Problem >>
Every entry in the following data should be output exactly.

+++

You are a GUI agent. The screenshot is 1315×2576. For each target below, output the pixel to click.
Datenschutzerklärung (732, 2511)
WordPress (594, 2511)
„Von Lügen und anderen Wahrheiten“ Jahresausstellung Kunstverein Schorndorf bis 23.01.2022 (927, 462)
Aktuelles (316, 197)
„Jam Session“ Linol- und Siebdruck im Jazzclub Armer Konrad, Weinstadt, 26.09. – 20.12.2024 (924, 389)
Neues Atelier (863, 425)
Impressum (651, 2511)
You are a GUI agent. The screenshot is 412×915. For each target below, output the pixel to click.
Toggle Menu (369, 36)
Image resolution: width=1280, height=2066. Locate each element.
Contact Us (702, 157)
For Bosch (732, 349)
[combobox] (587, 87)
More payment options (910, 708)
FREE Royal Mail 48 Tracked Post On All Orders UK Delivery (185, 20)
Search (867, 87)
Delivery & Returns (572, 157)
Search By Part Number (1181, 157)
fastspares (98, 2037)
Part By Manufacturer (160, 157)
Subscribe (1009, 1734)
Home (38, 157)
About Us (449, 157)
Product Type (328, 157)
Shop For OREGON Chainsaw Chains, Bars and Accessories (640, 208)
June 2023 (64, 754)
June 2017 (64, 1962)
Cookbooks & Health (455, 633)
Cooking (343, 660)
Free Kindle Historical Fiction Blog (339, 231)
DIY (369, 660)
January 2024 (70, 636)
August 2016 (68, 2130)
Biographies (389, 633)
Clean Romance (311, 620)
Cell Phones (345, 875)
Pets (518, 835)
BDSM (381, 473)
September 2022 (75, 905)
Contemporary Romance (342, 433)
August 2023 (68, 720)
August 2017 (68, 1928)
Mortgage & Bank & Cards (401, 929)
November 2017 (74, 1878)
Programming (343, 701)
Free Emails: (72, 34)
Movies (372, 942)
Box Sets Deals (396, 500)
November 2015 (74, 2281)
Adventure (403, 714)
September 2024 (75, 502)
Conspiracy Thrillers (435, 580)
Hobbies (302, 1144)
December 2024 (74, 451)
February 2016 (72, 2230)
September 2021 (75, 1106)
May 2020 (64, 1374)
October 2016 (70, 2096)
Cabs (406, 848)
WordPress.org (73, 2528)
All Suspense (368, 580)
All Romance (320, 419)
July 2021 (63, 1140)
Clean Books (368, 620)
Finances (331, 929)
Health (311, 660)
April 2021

+++

Written reply >>
You are a GUI agent. The screenshot is 1315×2576. For each target below, output the pixel to click.
Datenschutzerklärung (732, 2511)
WordPress (594, 2511)
„Von Lügen und anderen Wahrheiten“ Jahresausstellung Kunstverein Schorndorf bis 23.01.2022 (927, 462)
Aktuelles (316, 197)
„Jam Session“ Linol- und Siebdruck im Jazzclub Armer Konrad, Weinstadt, 26.09. – 20.12.2024 (924, 389)
Neues Atelier (863, 425)
Impressum (651, 2511)
You are a GUI agent. The screenshot is 412×915. For each target below, output the pixel to click.
Toggle Menu (369, 36)
Image resolution: width=1280, height=2066. Locate each element.
Contact Us (702, 157)
For Bosch (732, 349)
[combobox] (587, 87)
More payment options (910, 708)
FREE Royal Mail 48 Tracked Post On All Orders UK Delivery (185, 20)
Search (867, 87)
Delivery & Returns (572, 157)
Search By Part Number (1181, 157)
fastspares (98, 2037)
Part By Manufacturer (160, 157)
Subscribe (1009, 1734)
Home (38, 157)
About Us (449, 157)
Product Type (328, 157)
Shop For OREGON Chainsaw Chains, Bars and Accessories (640, 208)
June 2023 (64, 754)
June 2017 (64, 1962)
Cookbooks & Health (455, 633)
Cooking (343, 660)
Free Kindle Historical Fiction Blog (339, 231)
DIY (369, 660)
January 2024 (70, 636)
August 2016 (68, 2130)
Biographies (389, 633)
Clean Romance (311, 620)
Cell Phones (345, 875)
Pets (518, 835)
BDSM (381, 473)
September 2022 (75, 905)
Contemporary Romance (342, 433)
August 2023 (68, 720)
August 2017 (68, 1928)
Mortgage & Bank & Cards (401, 929)
November 2017 (74, 1878)
Programming (343, 701)
Free Emails: (72, 34)
Movies (372, 942)
Box Sets Deals (396, 500)
November 2015 (74, 2281)
Adventure (403, 714)
September 2024 (75, 502)
Conspiracy Thrillers (435, 580)
Hobbies (302, 1144)
December 2024 (74, 451)
February 2016 (72, 2230)
September 2021 (75, 1106)
May 2020 (64, 1374)
October 2016 (70, 2096)
Cabs (406, 848)
WordPress.org (73, 2528)
All Suspense (368, 580)
All Romance (320, 419)
July 2021 (63, 1140)
Clean Books (368, 620)
Finances (331, 929)
Health (311, 660)
April 2021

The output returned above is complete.